| THE TASK |
Render the rows from the line containing "You are a GUI" through the last row, inclusive, as a two-column CSV with the header instruction,response. Give one CSV line per row, put each field in quotation marks, replace line breaks with spaces, and leave out the pictures.

| PROVIDED ENTRIES |
========================================================================

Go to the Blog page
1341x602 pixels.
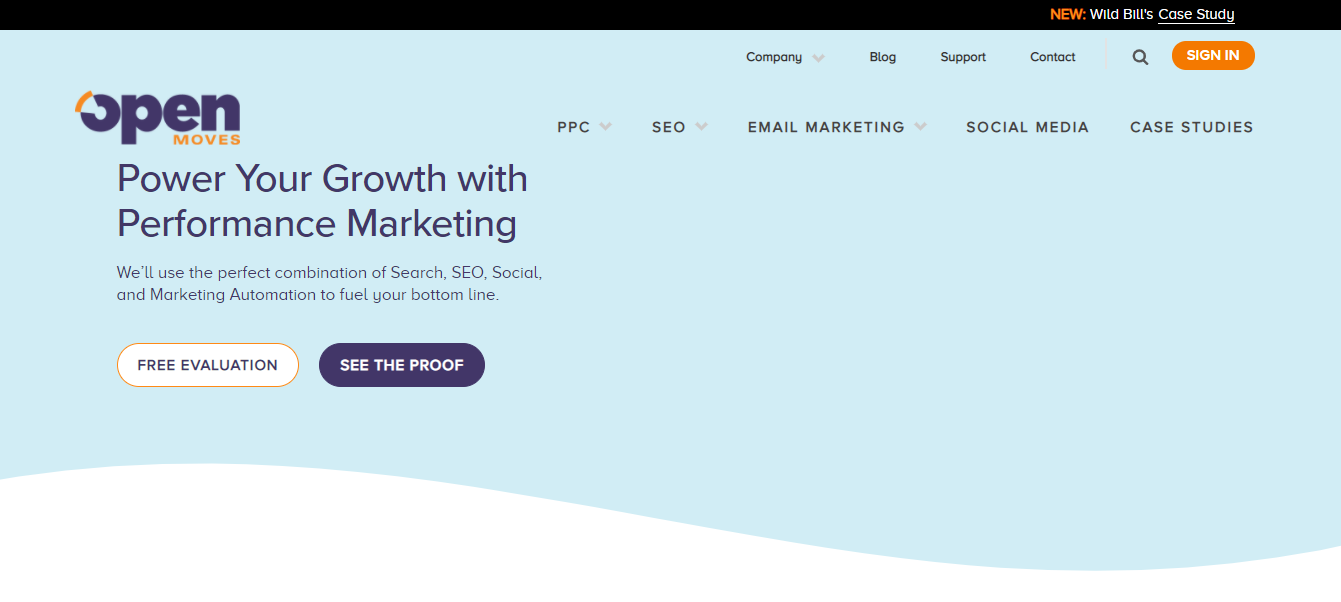[883, 57]
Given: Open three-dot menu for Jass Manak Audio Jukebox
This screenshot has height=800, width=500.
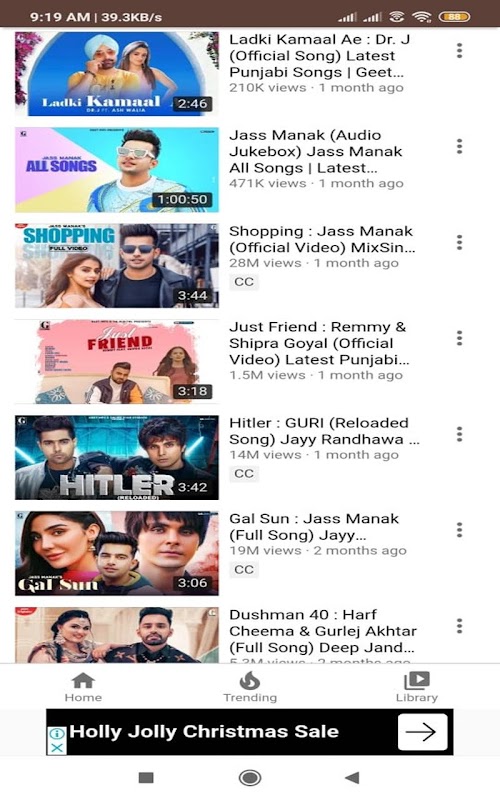Looking at the screenshot, I should pyautogui.click(x=459, y=146).
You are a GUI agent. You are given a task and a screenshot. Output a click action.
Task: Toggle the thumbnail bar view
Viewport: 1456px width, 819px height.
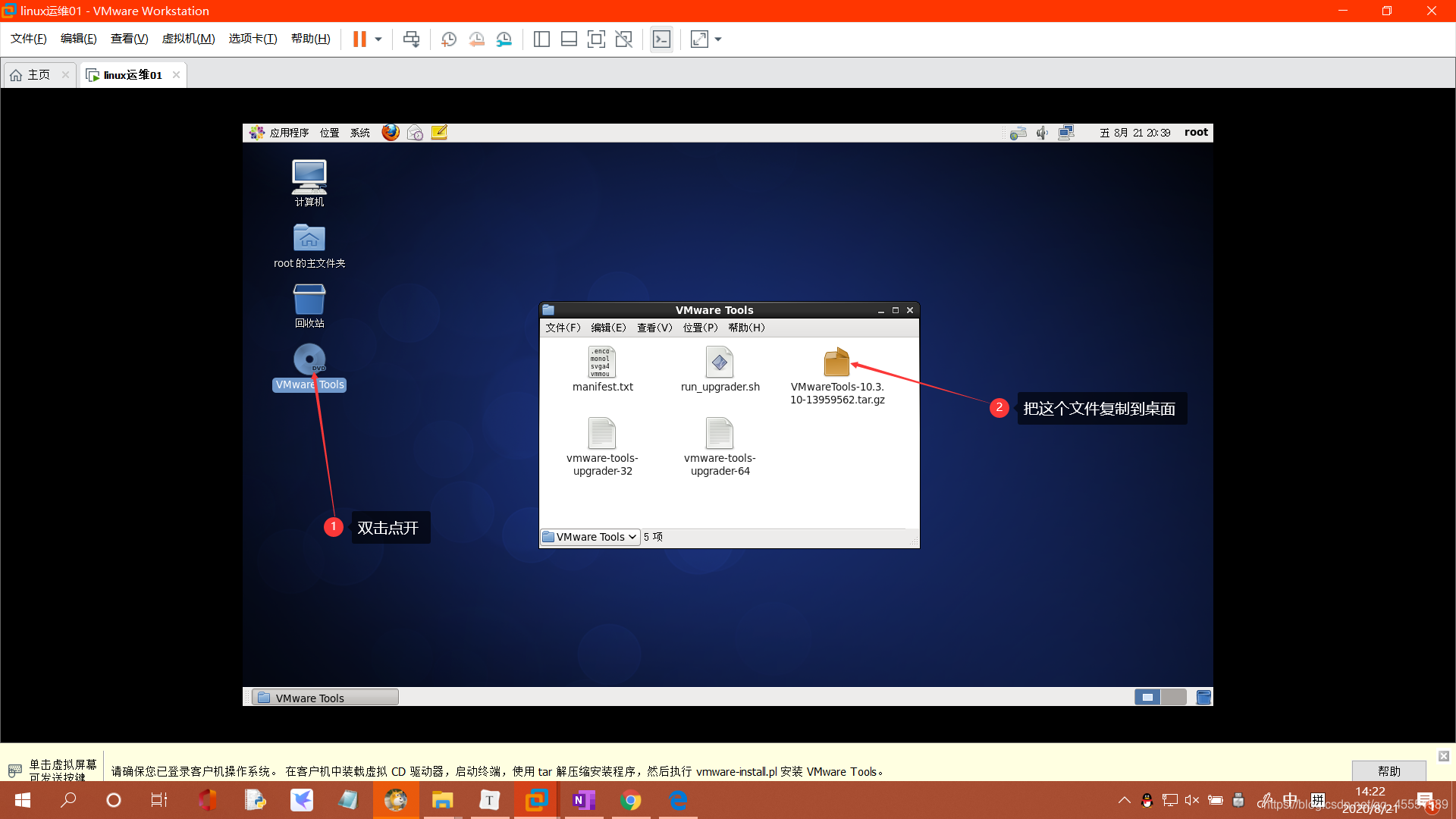[x=569, y=39]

========================================================================

| SOLUTION TO THE PROBLEM |
instruction,response
"You are a GUI agent. You are given a task and a screenshot. Output a click action. Task: Toggle the thumbnail bar view Viewport: 1456px width, 819px height.","[x=569, y=39]"